Chairman of the board, adviser Stephen Craddock, said: “There are a few issues ahead, one of them is ensuring your staff are vaccinated against Covid 19.
“I know there is some resistance within the workforce to this.
“What are you going to do if, on the appropriate date, you have to lay off a bunch of staff? What impact will that have on the future resumption of elective surgery and the reduction of waiting lists?”

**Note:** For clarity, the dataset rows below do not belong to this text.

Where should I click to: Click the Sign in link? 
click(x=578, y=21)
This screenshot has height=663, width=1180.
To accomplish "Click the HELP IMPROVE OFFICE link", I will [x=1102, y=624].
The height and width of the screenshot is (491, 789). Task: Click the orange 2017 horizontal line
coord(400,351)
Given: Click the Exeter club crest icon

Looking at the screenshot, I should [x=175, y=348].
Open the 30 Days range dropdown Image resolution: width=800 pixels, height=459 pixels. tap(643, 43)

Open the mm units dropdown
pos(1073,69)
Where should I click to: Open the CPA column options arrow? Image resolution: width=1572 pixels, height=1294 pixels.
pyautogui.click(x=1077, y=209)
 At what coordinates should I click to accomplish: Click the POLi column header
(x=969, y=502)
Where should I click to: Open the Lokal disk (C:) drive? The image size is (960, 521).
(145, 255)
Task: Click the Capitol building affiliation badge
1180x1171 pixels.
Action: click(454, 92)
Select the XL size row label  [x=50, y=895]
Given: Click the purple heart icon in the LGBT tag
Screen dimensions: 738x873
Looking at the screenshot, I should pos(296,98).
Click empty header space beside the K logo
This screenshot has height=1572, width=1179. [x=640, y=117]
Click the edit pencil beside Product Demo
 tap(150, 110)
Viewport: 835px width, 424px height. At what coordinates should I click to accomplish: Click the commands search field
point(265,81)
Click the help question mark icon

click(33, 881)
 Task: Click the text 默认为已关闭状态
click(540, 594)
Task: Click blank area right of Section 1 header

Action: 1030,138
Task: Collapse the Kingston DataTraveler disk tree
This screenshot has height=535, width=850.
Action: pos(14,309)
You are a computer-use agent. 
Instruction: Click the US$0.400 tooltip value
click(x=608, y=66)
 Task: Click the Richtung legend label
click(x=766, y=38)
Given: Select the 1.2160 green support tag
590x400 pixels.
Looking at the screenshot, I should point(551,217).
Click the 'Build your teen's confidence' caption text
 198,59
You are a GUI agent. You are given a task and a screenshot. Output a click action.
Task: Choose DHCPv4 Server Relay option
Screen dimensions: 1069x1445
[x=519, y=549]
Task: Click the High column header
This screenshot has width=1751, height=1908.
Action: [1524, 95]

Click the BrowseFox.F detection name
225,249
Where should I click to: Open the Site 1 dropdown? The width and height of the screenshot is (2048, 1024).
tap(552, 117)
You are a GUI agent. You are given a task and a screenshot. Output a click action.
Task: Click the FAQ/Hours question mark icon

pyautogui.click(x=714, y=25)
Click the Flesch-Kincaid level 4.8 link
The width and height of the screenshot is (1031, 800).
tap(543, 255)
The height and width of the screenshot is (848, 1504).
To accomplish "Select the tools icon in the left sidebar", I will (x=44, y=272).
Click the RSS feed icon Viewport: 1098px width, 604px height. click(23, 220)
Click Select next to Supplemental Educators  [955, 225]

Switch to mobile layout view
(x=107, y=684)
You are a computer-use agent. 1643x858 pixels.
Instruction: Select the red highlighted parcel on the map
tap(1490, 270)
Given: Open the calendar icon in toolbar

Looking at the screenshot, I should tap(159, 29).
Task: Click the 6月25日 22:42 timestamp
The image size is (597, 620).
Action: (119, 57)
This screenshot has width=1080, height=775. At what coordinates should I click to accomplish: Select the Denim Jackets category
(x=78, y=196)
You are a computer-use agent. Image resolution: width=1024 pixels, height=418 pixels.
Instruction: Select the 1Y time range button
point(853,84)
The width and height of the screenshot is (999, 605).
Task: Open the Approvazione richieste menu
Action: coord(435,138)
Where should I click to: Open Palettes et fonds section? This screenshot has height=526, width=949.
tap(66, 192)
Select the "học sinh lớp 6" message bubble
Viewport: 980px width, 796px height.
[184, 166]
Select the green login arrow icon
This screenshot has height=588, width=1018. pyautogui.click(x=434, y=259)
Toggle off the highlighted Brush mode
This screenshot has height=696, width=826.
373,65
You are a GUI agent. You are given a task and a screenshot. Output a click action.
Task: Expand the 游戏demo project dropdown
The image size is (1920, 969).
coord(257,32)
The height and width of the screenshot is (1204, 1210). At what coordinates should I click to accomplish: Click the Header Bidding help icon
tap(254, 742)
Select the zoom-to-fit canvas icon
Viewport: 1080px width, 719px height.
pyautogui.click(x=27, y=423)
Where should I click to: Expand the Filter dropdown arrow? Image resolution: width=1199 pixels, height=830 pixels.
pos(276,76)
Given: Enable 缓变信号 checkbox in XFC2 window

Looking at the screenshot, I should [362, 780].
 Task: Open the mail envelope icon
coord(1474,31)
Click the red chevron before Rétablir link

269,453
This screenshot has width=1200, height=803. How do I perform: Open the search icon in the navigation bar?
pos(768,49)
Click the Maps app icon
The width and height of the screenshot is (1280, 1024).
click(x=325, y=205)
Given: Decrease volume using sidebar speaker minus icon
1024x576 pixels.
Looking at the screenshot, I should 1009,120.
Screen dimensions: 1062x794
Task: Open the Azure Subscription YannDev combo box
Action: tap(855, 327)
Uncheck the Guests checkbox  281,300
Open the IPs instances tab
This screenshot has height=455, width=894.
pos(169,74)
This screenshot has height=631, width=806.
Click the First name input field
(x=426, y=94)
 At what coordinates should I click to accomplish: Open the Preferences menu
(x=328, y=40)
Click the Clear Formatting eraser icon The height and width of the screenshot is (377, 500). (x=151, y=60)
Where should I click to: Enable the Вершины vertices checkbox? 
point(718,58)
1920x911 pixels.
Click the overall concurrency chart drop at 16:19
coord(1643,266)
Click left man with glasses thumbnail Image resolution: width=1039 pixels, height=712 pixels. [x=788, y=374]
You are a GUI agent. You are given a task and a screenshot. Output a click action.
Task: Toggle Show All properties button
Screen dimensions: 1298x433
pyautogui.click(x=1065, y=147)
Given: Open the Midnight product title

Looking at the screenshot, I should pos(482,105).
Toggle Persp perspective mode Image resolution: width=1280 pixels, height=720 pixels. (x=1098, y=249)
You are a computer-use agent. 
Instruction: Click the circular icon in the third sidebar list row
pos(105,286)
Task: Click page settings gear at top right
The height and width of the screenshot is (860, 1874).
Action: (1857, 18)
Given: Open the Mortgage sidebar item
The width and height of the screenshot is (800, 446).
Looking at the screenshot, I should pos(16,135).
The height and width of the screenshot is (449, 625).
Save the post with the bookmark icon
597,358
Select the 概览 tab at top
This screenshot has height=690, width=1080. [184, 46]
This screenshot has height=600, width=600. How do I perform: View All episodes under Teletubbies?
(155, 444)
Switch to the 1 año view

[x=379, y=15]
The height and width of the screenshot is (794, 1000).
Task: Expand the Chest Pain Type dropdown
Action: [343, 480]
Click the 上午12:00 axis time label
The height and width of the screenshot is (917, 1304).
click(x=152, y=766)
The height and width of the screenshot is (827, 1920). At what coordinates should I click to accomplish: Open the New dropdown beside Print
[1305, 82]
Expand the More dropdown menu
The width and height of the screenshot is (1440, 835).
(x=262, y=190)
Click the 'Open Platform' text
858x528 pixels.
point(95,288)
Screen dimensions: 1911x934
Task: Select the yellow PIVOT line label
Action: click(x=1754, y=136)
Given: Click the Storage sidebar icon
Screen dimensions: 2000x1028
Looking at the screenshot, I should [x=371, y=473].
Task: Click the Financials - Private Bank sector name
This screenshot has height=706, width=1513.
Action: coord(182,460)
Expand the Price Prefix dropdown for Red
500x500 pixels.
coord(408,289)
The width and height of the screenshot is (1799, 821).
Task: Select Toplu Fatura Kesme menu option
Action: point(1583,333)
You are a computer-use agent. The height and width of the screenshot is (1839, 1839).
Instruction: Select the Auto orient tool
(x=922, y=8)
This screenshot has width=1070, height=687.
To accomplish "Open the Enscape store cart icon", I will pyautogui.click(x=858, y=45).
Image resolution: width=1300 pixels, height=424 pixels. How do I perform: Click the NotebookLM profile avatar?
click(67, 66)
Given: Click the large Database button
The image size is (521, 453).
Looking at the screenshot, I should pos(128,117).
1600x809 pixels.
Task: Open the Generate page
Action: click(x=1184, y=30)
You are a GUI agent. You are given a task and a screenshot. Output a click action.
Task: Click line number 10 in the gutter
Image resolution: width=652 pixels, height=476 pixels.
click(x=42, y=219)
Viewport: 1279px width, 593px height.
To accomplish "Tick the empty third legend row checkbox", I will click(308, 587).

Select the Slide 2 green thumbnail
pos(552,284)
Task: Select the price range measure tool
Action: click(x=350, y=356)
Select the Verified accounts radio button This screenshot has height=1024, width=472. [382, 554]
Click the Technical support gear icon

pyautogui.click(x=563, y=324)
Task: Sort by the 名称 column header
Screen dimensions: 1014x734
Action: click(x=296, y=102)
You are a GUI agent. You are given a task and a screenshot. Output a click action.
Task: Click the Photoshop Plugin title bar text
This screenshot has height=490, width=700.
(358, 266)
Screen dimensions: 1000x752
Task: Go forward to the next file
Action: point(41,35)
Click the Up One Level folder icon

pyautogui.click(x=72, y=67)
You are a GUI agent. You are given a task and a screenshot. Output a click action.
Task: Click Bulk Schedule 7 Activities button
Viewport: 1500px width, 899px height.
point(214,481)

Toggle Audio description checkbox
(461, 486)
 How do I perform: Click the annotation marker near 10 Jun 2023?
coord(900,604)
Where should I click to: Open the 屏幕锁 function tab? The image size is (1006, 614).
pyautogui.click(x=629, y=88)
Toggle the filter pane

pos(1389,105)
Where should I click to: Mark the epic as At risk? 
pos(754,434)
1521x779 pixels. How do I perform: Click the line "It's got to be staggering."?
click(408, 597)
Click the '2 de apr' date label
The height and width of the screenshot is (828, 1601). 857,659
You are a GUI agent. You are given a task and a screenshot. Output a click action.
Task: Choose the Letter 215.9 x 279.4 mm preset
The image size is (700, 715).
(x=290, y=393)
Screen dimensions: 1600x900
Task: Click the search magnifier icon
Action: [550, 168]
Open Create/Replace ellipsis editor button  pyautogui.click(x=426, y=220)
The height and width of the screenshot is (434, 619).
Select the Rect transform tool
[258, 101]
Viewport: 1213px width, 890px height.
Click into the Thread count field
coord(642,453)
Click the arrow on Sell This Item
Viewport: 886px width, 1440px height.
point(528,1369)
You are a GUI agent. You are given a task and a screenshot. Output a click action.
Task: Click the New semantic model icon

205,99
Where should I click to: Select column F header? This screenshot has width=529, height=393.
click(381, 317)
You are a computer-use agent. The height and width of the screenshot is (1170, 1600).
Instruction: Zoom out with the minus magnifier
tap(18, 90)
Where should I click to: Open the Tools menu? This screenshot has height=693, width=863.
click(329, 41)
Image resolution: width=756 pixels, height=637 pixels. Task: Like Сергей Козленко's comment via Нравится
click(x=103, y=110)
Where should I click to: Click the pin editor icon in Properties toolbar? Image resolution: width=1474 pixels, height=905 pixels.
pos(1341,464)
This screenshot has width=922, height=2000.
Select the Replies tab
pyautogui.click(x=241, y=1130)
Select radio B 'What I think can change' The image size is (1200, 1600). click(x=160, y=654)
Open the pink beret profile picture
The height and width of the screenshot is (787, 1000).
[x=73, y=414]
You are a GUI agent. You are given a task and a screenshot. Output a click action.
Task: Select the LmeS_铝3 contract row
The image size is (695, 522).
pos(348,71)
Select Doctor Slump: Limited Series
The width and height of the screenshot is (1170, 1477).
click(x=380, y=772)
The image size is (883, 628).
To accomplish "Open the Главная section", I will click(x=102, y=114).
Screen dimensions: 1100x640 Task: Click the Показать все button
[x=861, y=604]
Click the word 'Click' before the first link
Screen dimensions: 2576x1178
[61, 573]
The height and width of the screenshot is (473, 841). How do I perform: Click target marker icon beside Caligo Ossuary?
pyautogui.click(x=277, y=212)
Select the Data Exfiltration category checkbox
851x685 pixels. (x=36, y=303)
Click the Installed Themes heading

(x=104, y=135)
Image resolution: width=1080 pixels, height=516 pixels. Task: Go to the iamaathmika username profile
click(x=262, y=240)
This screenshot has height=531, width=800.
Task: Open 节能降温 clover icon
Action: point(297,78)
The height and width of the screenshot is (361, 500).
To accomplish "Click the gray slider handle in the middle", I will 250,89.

David Loughton, acting chief executive of Walsall Healthcare NHS Trust, said: “I don’t have an answer to that. I don’t know what the staffing post will be on March 31.
“I think it’s a very difficult problem. I think we’ll probably have more people in the NHS getting vaccinated, but nowhere near the number that would make a huge difference.
“The general public is behaving in a way that NHS staff don’t. But I have to leave it until the end. We’ve done everything we can to encourage people to get vaccinated.
“I did everything I could with national television, talking to people in intensive care who weren’t vaccinated to say ‘please, please do this. , that’s my experience.”
“Everyone is arguing at the moment that the number of people affected is low, but if you are one of the five people fighting for your life in intensive care in Walsall, you might have thought of getting vaccinated .”
Marcia Foster, acting director of Black Country Healthcare NHS Foundation Trust – which provides mental health and learning disability specialist services across the region – said they were in a similar position.
She said: “We very much hope that in the coming weeks hope will triumph over experience and we are seeing a reduction in the number of unvaccinated people.
“Certainly for mental health and learning disabilities services it’s not quite the same issue in terms of recovering from elective work, but there are certainly waiting list issues that we need to be resolved urgently.
“As we haven’t seen the final circumstances yet, I’m afraid it will impact service delivery. But we’re not in a position to take that final opinion yet.”
And Geraint Griffiths-Dale, chief executive of the Walsall Clinical Commissioning Group, added: “I think we’re seeing a lot of vaccine hesitancy among administrative and reception staff within primary care.
“We have seen most of our GPs vaccinated, but if we were to lose around 10% of our administrative staff it would have quite a big impact on very small organizations and the way they operate.
“So I think there is a logistical challenge that we will have to overcome.”